>> start PROVIDED DATA
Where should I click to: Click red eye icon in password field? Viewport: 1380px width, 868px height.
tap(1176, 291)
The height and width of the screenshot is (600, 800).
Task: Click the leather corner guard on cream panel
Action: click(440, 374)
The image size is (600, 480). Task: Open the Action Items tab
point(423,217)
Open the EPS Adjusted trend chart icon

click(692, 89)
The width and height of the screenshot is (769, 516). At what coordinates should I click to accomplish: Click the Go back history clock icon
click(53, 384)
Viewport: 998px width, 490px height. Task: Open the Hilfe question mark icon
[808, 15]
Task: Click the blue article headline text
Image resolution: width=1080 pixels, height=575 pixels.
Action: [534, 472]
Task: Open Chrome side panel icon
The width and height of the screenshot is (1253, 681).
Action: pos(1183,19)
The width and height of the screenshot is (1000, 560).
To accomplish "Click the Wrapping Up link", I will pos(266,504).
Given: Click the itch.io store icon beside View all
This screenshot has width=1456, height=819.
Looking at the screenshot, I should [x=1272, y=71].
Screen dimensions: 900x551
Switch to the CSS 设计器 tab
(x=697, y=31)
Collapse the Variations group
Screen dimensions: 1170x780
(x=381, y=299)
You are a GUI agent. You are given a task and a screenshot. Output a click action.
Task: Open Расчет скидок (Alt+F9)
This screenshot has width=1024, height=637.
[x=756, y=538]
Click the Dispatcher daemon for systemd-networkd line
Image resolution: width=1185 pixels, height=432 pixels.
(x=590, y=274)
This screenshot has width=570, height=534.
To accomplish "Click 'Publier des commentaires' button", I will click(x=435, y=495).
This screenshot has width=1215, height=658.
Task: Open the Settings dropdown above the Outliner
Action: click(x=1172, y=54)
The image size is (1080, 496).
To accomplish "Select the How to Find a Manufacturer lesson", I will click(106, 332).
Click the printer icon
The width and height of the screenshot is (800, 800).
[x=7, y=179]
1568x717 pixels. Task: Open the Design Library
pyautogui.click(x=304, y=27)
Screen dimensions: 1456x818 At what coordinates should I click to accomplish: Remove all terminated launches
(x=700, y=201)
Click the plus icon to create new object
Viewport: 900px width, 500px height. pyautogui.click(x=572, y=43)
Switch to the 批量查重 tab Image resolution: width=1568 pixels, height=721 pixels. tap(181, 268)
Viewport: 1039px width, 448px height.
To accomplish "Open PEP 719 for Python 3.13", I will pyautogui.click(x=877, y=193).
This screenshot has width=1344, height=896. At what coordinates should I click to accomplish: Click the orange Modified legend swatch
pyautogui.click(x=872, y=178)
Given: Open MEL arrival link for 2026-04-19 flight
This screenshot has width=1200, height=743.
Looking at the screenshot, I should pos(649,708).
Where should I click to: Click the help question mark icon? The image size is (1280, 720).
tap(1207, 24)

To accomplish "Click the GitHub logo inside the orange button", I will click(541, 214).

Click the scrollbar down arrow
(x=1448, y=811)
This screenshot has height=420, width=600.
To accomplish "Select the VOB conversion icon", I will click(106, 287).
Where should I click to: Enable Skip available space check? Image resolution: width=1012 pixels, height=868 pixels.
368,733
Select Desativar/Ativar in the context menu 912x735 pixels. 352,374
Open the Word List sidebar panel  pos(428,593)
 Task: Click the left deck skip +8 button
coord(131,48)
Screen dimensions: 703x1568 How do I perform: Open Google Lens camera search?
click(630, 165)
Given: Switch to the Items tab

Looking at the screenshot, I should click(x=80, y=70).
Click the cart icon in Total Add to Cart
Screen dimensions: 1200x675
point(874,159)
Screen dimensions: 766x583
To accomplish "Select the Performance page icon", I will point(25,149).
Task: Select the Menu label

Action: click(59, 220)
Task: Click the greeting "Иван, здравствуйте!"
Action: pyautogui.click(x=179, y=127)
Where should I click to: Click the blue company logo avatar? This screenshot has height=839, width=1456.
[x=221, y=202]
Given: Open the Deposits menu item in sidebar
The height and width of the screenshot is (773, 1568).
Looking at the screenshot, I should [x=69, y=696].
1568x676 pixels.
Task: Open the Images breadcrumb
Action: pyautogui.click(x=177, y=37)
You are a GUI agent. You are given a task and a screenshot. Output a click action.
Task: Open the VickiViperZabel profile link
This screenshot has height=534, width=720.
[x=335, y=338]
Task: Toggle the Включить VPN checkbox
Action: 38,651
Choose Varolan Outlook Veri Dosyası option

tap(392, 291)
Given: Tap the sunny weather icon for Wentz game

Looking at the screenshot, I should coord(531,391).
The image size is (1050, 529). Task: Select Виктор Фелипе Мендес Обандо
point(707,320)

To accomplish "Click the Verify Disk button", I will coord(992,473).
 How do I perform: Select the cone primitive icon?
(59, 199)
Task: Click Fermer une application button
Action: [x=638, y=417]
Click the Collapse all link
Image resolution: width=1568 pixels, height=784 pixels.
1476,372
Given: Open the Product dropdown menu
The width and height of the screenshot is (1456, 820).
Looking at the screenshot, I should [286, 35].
>> end PROVIDED DATA
### DESCRIPTION OF THE TASK
In the records above, rewrite the part that opens with the line containing "This screenshot has width=570, height=534." and closes with the line containing "Viewport: 900px width, 500px", replacing "terminated" with "stopped" and leaving everything else the same.

### THE ANSWER
This screenshot has width=570, height=534.
To accomplish "Click 'Publier des commentaires' button", I will click(x=435, y=495).
This screenshot has width=1215, height=658.
Task: Open the Settings dropdown above the Outliner
Action: click(x=1172, y=54)
The image size is (1080, 496).
To accomplish "Select the How to Find a Manufacturer lesson", I will click(106, 332).
Click the printer icon
The width and height of the screenshot is (800, 800).
[x=7, y=179]
1568x717 pixels. Task: Open the Design Library
pyautogui.click(x=304, y=27)
Screen dimensions: 1456x818 At what coordinates should I click to accomplish: Remove all stopped launches
(x=700, y=201)
Click the plus icon to create new object
Viewport: 900px width, 500px height. pyautogui.click(x=572, y=43)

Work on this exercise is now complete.